▶ [Records drawn from a dataset]
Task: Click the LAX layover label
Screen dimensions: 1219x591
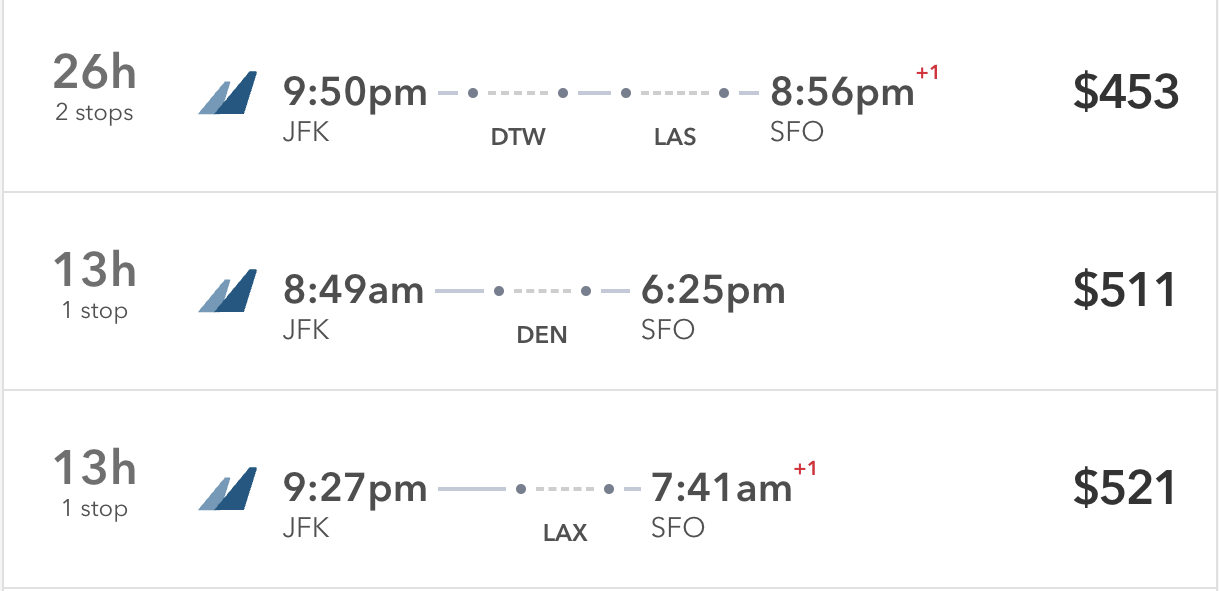Action: [565, 534]
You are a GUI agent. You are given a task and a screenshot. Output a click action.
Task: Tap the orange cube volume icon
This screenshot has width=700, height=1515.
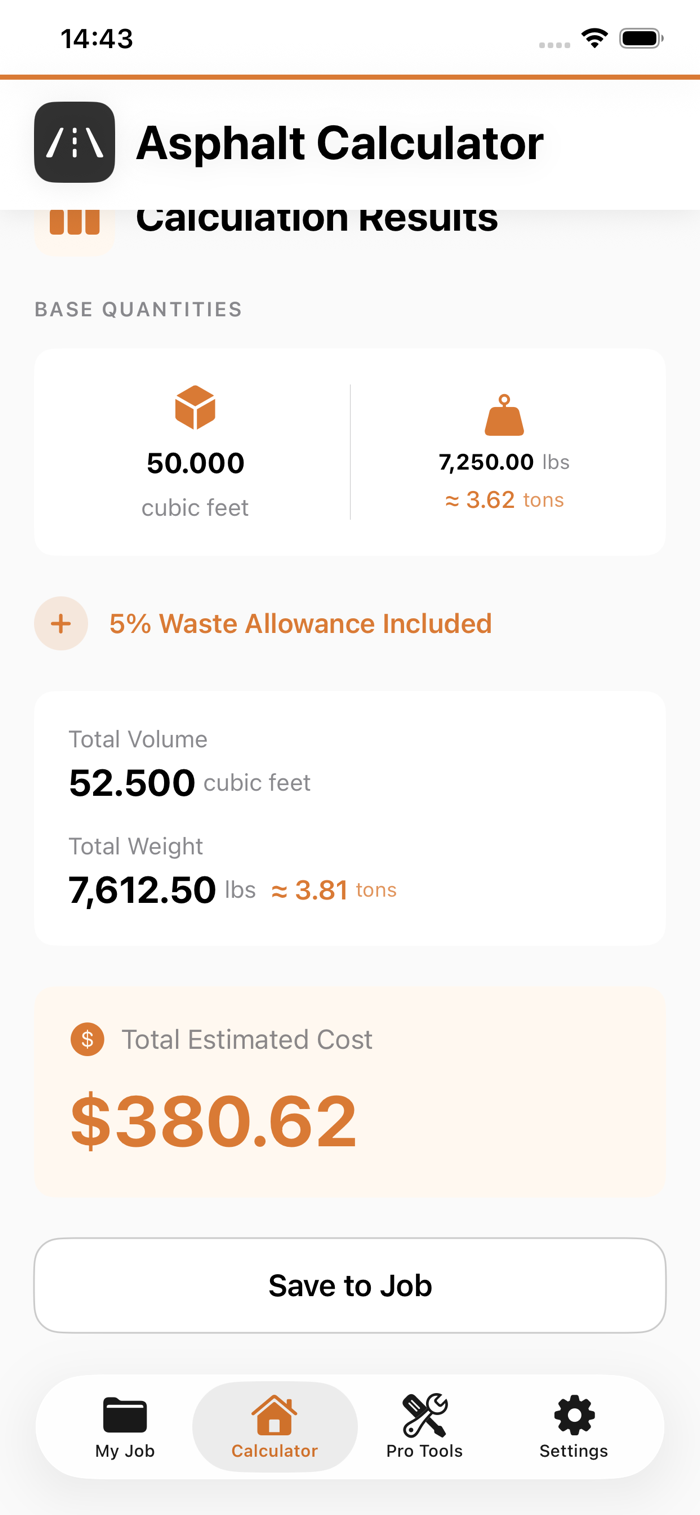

▶ [REQUIREMENT]
With all pictures omitted, return exactly the lines from the one containing "Screen dimensions: 1219x591" through the end of the entries above.

▶ [THE COMPLETED TASK]
Screen dimensions: 1219x591
Action: [565, 534]
You are a GUI agent. You are given a task and a screenshot. Output a click action.
Task: Tap the orange cube volume icon
This screenshot has width=700, height=1515.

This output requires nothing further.